Description
I saw an internal server error installing the control plane this evening. I built and installed Omicron using omicron-package
, building from a local commit merging #1298 and the current main, which is at 154a4a6. From a fresh reboot I:
pfexec ./tools/create_virtual_hardware.sh
cargo build --bin omicron-package --release
./target/release/omicron-package package
pfexec ./target/release/omicron-package install
Looking at the sled agent logs, I saw:
[2022-06-29T03:33:29.08339844Z] INFO: SledAgent/StorageManager/6346 on feldspar: CRDB is online
[2022-06-29T03:33:29.084297094Z] INFO: SledAgent/StorageManager/6346 on feldspar: Formatting CRDB
[2022-06-29T03:33:35.983551762Z] INFO: SledAgent/StorageManager/6346 on feldspar: halt_and_remove_logged: Previous zone state: Running
zone: oxz_cockroachdb_oxp_d462a7f7-b628-40fe-80ff-4e4189e2d62b
[2022-06-29T03:33:35.986214134Z] INFO: SledAgent/StorageManager/6346 on feldspar: Stopped and uninstalled zone
zone: oxz_cockroachdb_oxp_d462a7f7-b628-40fe-80ff-4e4189e2d62b
[2022-06-29T03:33:35.993636362Z] WARN: SledAgent/StorageManager/6346 on feldspar: failed to notify nexus about datasets, will retry in 327.794992ms
[2022-06-29T03:33:35.994011147Z] WARN: SledAgent/StorageManager/6346 on feldspar: failed to notify nexus, will retry in 1.07985318s
[2022-06-29T03:33:35.994340186Z] WARN: SledAgent/StorageManager/6346 on feldspar: failed to notify nexus about datasets, will retry in 471.061865ms
[2022-06-29T03:33:35.994666535Z] WARN: SledAgent/StorageManager/6346 on feldspar: failed to notify nexus about datasets, will retry in 488.023497ms
[2022-06-29T03:33:35.995017057Z] WARN: SledAgent/StorageManager/6346 on feldspar: failed to notify nexus, will retry in 925.598032ms
[2022-06-29T03:33:35.995311707Z] INFO: SledAgent/dropshot (SledAgent)/6346 on feldspar: request completed (req_id=ed6c07d9-c91a-44ec-aa51-d7948d830391, uri=/filesystem, method=PUT, remote_addr=[fd00:1122:3344:101::1]:37061, local_addr=[fd00:1122:3344:101::1]:12345, error_message_external="Internal Server Error", response_code=500)

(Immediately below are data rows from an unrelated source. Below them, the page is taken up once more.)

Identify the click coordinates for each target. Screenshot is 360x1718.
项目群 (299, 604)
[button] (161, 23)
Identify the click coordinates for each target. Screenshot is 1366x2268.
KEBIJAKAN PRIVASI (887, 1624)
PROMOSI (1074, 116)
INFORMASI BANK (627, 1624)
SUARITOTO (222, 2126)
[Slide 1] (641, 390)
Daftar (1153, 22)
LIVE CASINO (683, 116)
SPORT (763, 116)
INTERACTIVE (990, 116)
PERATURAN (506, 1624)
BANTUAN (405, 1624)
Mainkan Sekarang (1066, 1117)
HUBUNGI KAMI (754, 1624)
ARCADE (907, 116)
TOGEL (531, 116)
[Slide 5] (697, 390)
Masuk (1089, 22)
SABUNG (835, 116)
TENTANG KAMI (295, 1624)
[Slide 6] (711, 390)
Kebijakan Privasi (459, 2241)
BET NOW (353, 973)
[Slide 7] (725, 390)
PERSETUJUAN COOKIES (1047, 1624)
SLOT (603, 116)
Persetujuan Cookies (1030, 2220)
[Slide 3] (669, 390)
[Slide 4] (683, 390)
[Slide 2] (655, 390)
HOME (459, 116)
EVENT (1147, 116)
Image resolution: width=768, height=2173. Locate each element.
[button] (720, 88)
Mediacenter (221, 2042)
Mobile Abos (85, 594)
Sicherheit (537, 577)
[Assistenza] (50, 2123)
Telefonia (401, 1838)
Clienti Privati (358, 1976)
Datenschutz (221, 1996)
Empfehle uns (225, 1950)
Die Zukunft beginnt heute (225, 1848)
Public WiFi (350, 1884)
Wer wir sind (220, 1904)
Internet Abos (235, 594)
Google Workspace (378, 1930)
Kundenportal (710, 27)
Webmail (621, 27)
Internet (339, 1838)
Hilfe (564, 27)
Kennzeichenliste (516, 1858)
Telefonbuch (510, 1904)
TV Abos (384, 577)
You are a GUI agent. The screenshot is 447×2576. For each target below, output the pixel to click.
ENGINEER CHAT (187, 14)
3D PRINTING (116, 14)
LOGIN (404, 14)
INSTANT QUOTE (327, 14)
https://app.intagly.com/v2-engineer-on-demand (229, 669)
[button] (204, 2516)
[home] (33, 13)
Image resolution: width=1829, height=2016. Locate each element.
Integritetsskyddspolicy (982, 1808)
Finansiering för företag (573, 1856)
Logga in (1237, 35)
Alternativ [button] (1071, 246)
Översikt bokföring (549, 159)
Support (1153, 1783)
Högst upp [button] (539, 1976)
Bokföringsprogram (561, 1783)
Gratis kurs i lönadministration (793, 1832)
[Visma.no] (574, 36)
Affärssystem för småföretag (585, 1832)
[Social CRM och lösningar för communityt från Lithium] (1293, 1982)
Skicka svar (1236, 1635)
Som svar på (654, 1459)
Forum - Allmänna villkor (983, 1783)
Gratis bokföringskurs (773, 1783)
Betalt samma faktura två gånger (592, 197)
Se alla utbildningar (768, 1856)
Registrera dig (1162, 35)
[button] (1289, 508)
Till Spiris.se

error_message_internal: Error managing storage: Error running command in zone 'oxz_cockroachdb_oxp_d462a7f7-b628-40fe-80ff-4e4189e2d62b': Command [/usr/sbin/zlogin oxz_cockroachdb_oxp_d462a7f7-b628-40fe-80ff-4e4189e2d62b /opt/oxide/cockroachdb/bin/cockroach sql --insecure --host [fd00:1122:3344:101::2]:32221 --file /opt/oxide/cockroachdb/sql/dbinit.sql] executed and failed with status: exit status: 1. Stdout: CREATE DATABASE
CREATE ROLE
GRANT
CREATE TABLE
CREATE TABLE
CREATE INDEX
CREATE TYPE
CREATE TABLE
CREATE INDEX
CREATE TABLE
CREATE TYPE
CREATE TABLE
CREATE INDEX
CREATE TABLE
CREATE INDEX
CREATE TABLE
CREATE TYPE
CREATE TABLE
CREATE INDEX
CREATE TABLE
CREATE INDEX
CREATE TYPE
CREATE TABLE
CREATE INDEX
CREATE INDEX
CREATE TABLE
, Stderr: NOTICE: GRANT INSERT, SELECT, UPDATE, DELETE ON DATABASE is deprecated.
This statement was automatically converted to USE omicron; ALTER DEFAULT PRIVILEGES GRANT INSERT, SELECT, UPDATE, DELETE ON TABLES TO omicron;
Please use ALTER DEFAULT PRIVILEGES going forward
ERROR: driver: bad connection
ERROR: driver: bad connection
Failed running "sql"
[2022-06-29T03:33:35.996129256Z] WARN: SledAgent/RSS/6346 on feldspar: failed to create filesystem (error="Error Response")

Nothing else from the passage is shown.